44. Недавняя реконструкция театра, который был сердцевиной архитектурного ансамбля Помпея, со сложно устроенной сценой и кулисами и амфитеатром, вмещавшим, по одной античной оценке, 40 000 зрителей, почти столько же, сколько Колизей. В глубине амфитеатра находился небольшой храм Венеры Победительницы (Venus Victrix), что должно было свидетельствовать о том, что Помпея поддерживали боги, и о том, что военные успехи принесли добычу, за счет которой и финансировалась эта постройка


Банда трех

Два года спустя после возвращения в Рим, в 60 г. до н. э., Помпей с удивлением обнаружил, что сенат еще не успел формально ратифицировать пакет его распоряжений на Востоке, а вместо этого занимался утверждением отдельных его частей. Помпей как всякий римский полководец того времени подыскивал землю, на которой он мог поселить своих ветеранов. Марк Лициний Красс, тот самый, что в конечном счете победил Спартака, самый богатый человек в Риме, незадолго до этого взялся спасти почти обанкротившуюся компанию откупщиков: они внесли слишком большую сумму на торгах за право взимать налоги в Азии, и Красс старался добиться пересмотра залоговой цены.

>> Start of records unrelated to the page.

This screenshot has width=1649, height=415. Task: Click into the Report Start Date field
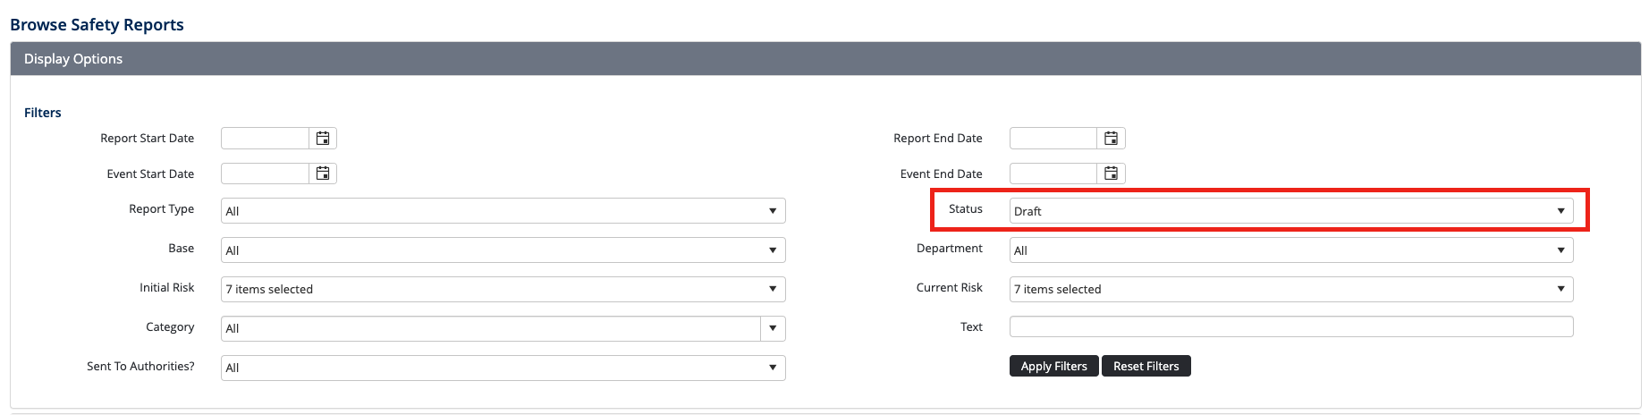coord(265,139)
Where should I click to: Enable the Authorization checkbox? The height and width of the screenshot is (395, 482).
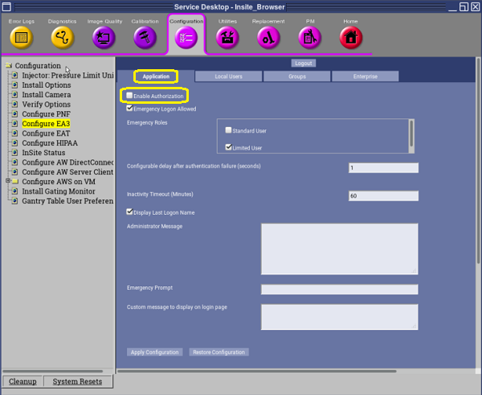click(x=130, y=97)
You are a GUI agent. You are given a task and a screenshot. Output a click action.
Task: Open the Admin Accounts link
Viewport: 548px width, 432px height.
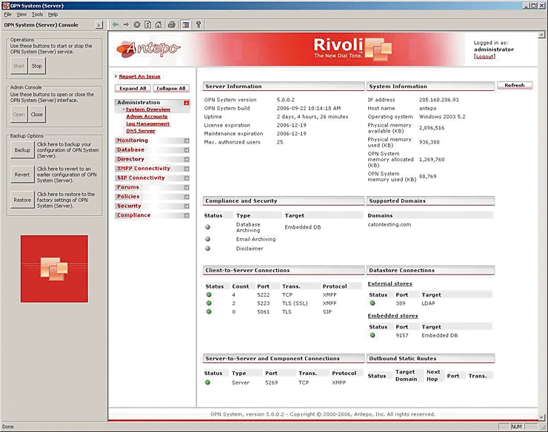[x=147, y=116]
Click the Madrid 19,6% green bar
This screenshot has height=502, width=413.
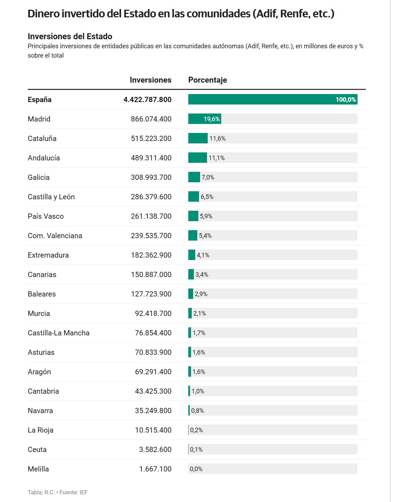(x=205, y=119)

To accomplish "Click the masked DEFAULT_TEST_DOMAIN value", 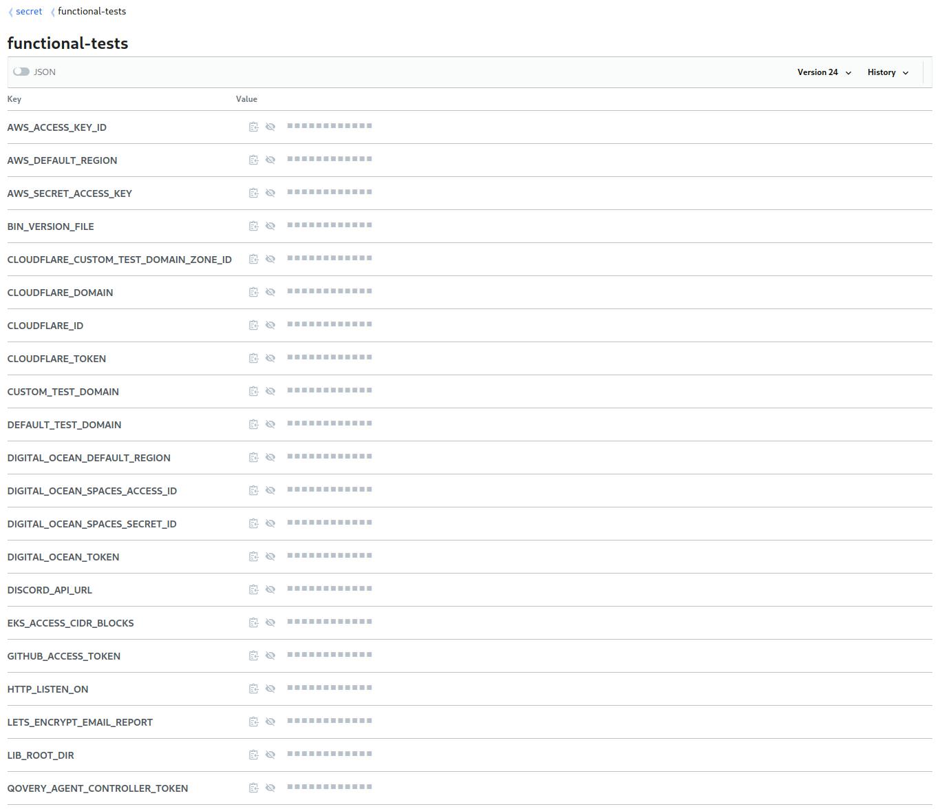I will (330, 423).
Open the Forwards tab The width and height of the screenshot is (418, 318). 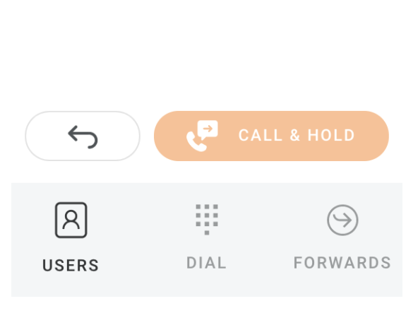pos(342,237)
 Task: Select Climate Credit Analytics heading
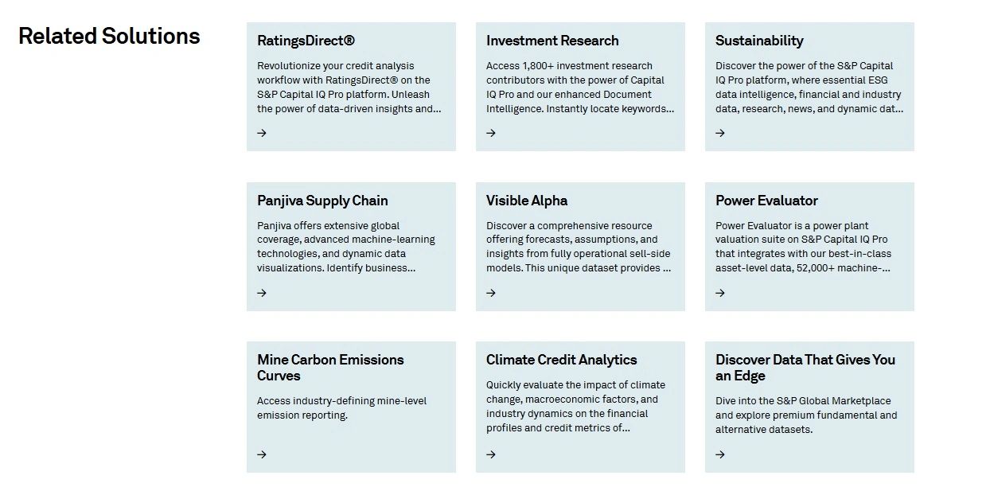click(x=562, y=360)
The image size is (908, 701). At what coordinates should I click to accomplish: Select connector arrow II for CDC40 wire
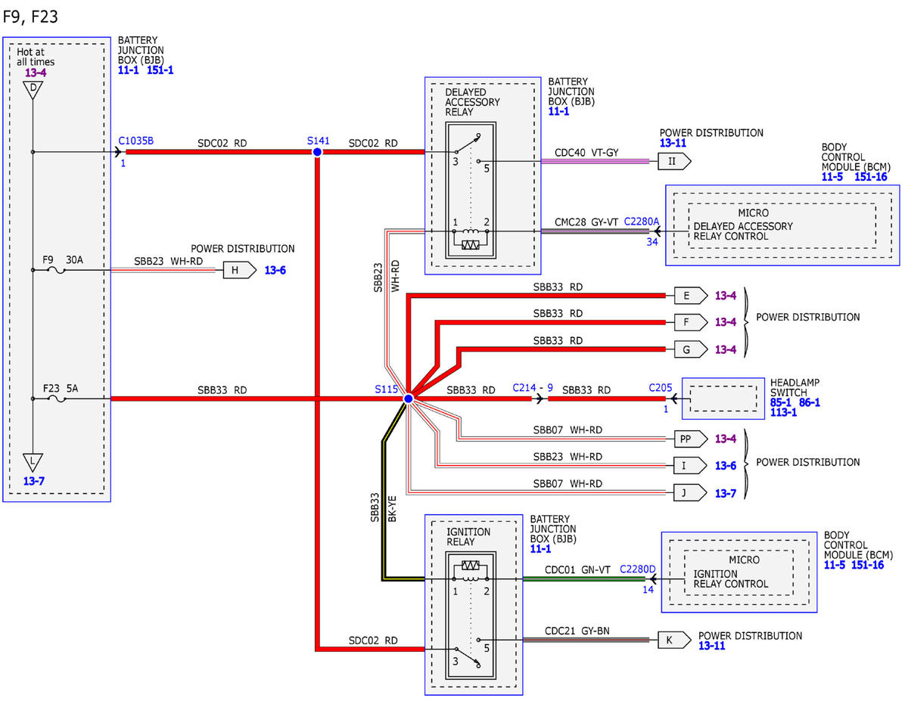pyautogui.click(x=670, y=161)
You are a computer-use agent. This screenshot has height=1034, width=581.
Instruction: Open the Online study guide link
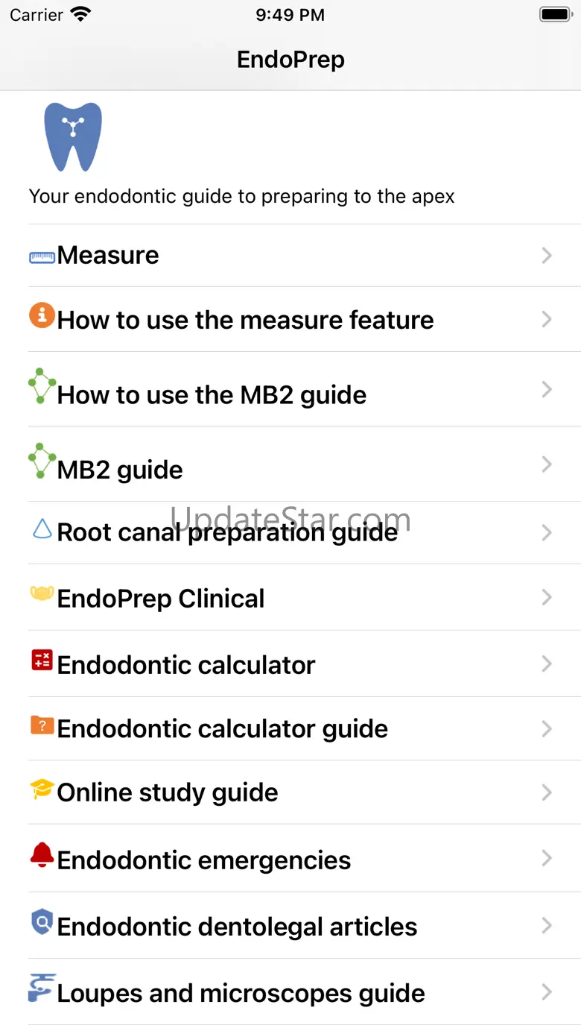click(x=168, y=792)
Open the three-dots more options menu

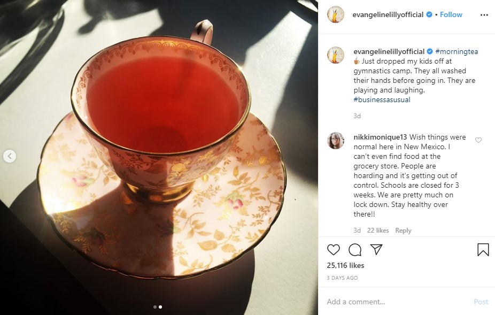click(484, 15)
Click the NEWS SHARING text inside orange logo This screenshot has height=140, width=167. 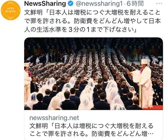click(x=10, y=10)
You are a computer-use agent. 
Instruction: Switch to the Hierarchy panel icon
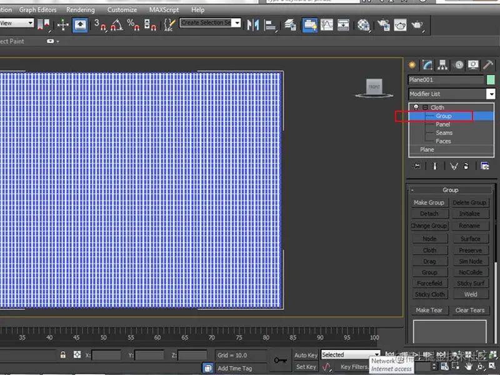pyautogui.click(x=443, y=65)
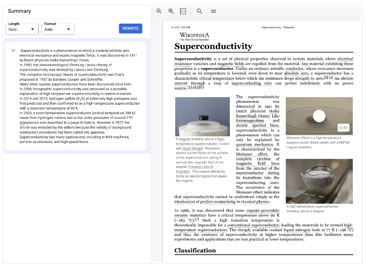Click the 'liquid nitrogen' caption link
366x267 pixels.
click(x=191, y=148)
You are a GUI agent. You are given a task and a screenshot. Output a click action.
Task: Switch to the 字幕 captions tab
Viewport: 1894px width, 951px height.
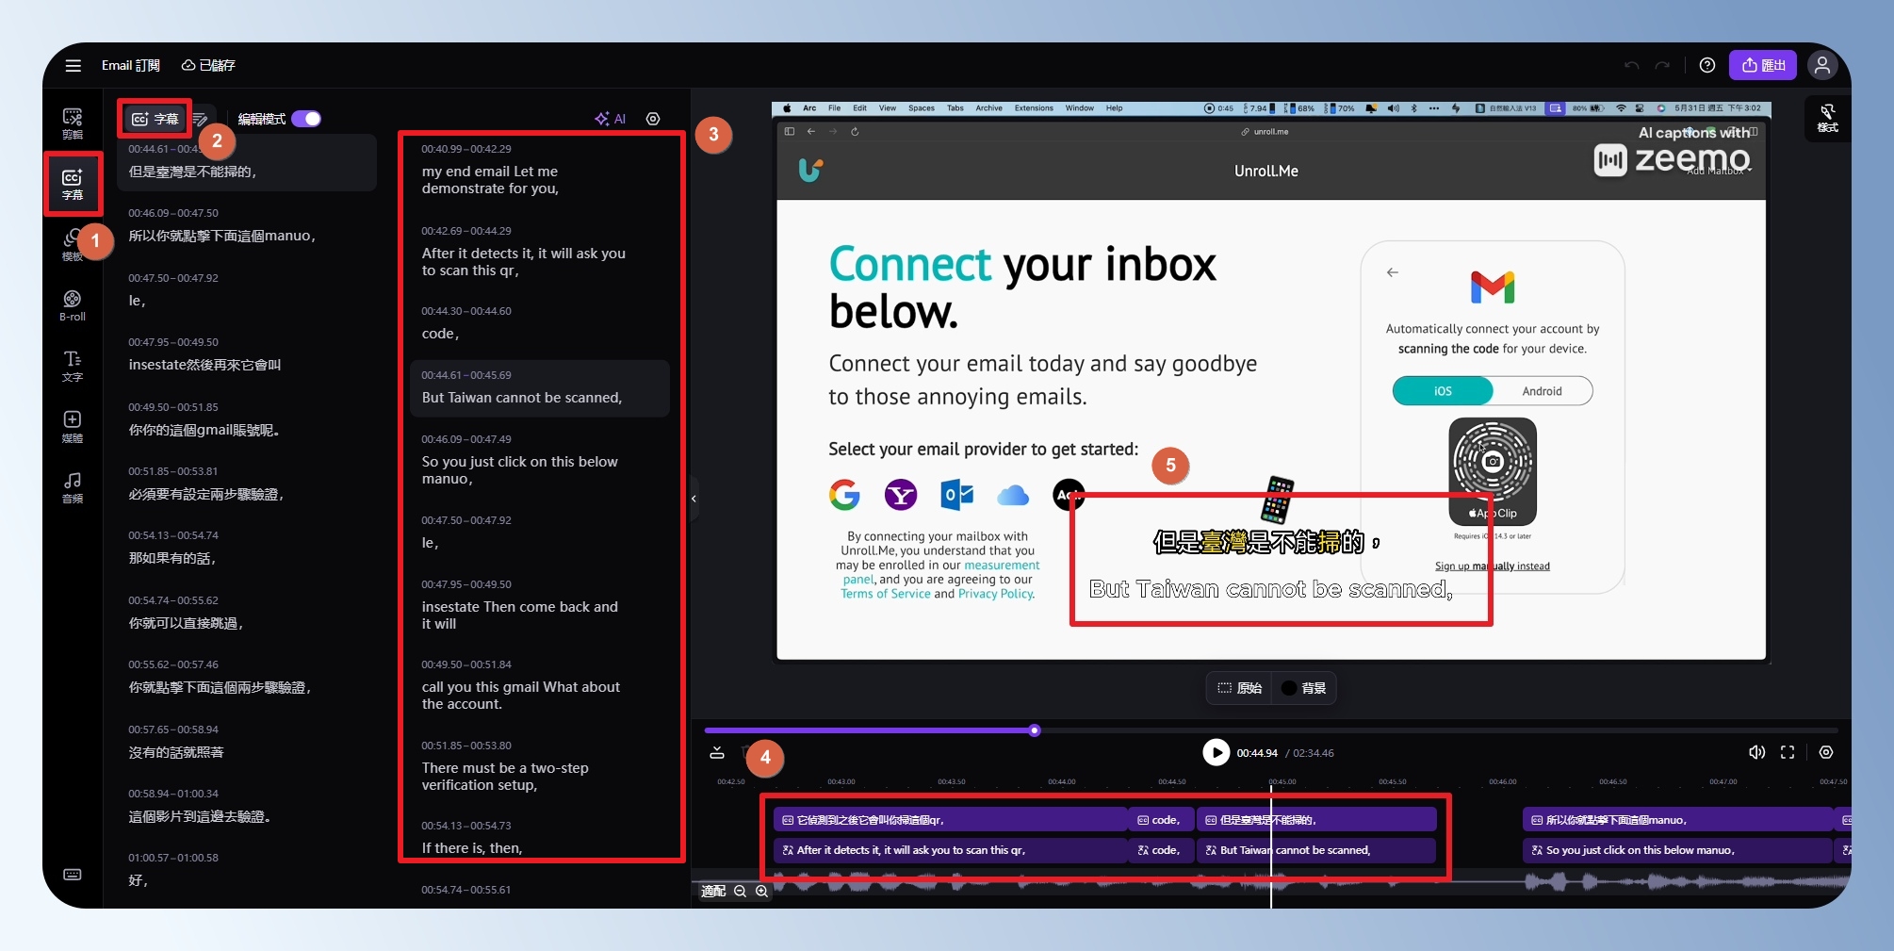click(x=155, y=119)
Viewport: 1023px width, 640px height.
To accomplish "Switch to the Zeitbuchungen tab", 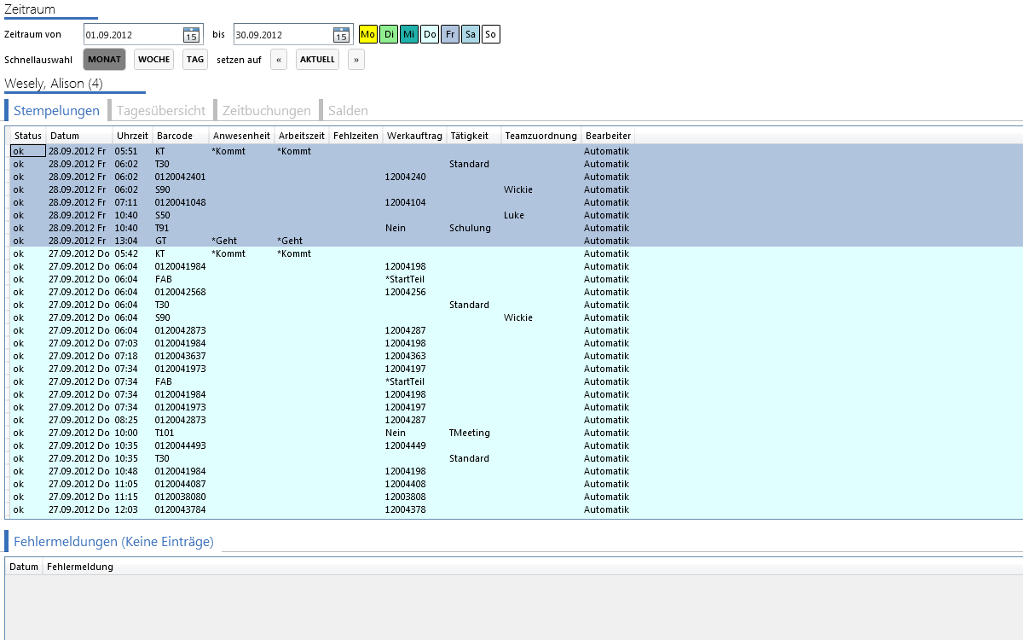I will coord(267,110).
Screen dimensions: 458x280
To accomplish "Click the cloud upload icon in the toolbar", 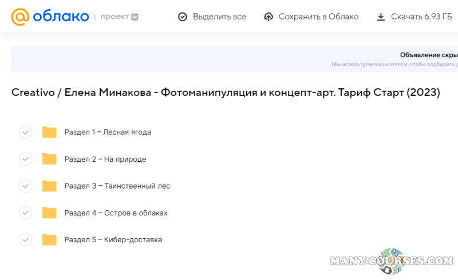I will click(269, 17).
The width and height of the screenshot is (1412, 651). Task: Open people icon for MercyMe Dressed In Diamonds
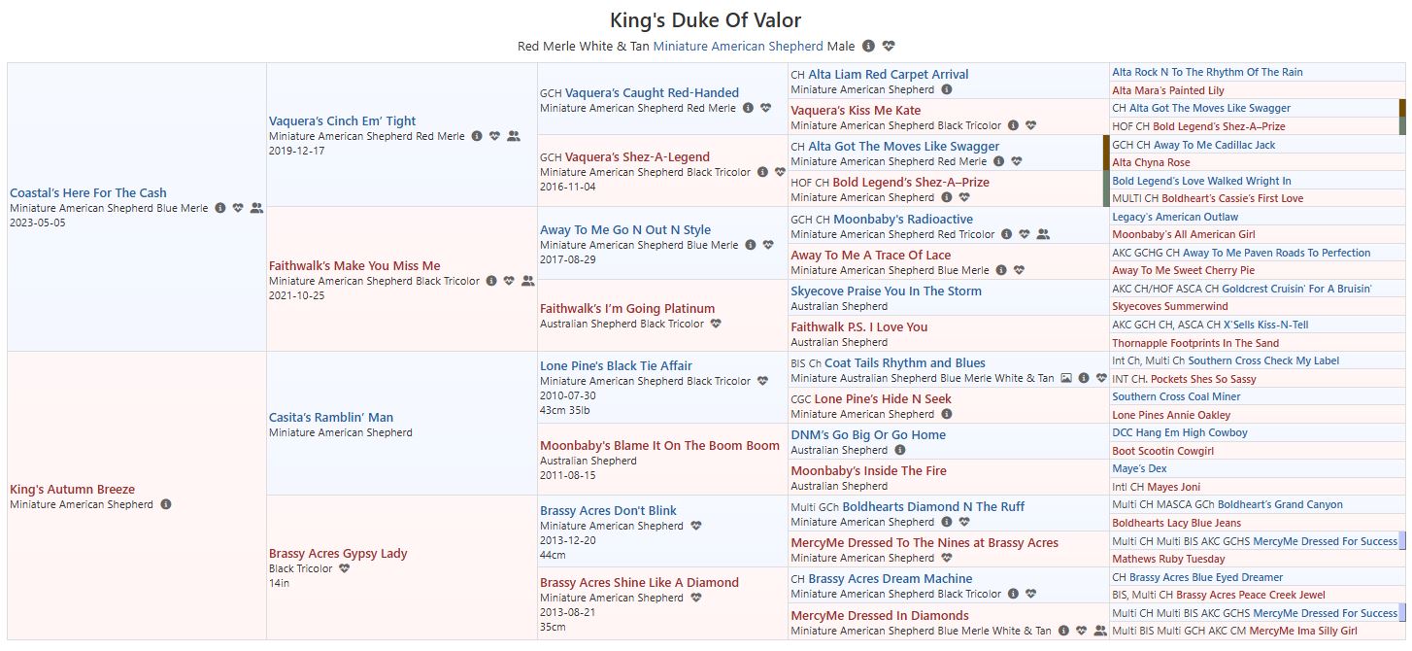point(1099,631)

Юлий Цезарь, который из троих в этой группе был наименее опытным и наименее богатым, хотел обеспечить себе должность консула на 59 г. до н. э. и следующее за тем командование армией для большого похода, а не для истребления италийских разбойников, как сулил ему сенат. Взаимная поддержка всем показалась лучшим способом добиться поставленных целей. Итак, заключив абсолютно неофициальную сделку, эти трое объединили ресурсы, власть, связи и амбиции, чтобы заполучить то, чего они хотели в ближайшей перспективе. И в более далекой тоже.

Большинство античных авторов видит здесь очередной рубеж на пути к падению Республики. Поэт Гораций, взиравший на этот рубеж с другой стороны, оказался одним из многих, кто особо выделил 60 г. до н. э., когда в одной из од описывал «времен Метелла распри гражданские», обозначая год согласно традиционной системе римского летоисчисления.[54] Катон Младший – правнук Катона Старшего (с. 246) и один из беспощадных врагов Цезаря – утверждал, что не раздоры между Цезарем и Помпеем ниспровергли Рим, а их дружба. Закулисное улаживание политических процессов в какой-то степени было хуже открытой вражды предыдущих десятилетий. Цицерон остроумно обыграл этот момент, отметив, что в записной книжке Помпея значились не только прошлые консулы, но и будущие.

Это не было таким уж полноценным захватом власти, как намекают перечисленные выше комментаторы. Между членами триумвирата возникали разногласия, проявлялись напряженность и соперничество. Даже если у Помпея и была записная книжка со списком будущих консулов, кого желала видеть на этой должности «тройка», выборный процесс порой брал верх над триумвиратом и приводил к власти совсем других кандидатов. Тем не менее они смогли провернуть свой план. Цезарь был избран консулом на 59 г. до н. э. и среди прочих мероприятий в стиле, сильно напоминающем программы действий более ранних радикальных трибунов, выступил с законодательными инициативами от имени двух других членов триумвирата. Он также обеспечил себе военное командование в Южной Галлии с последующим присоединением обширных областей по ту сторону Альп.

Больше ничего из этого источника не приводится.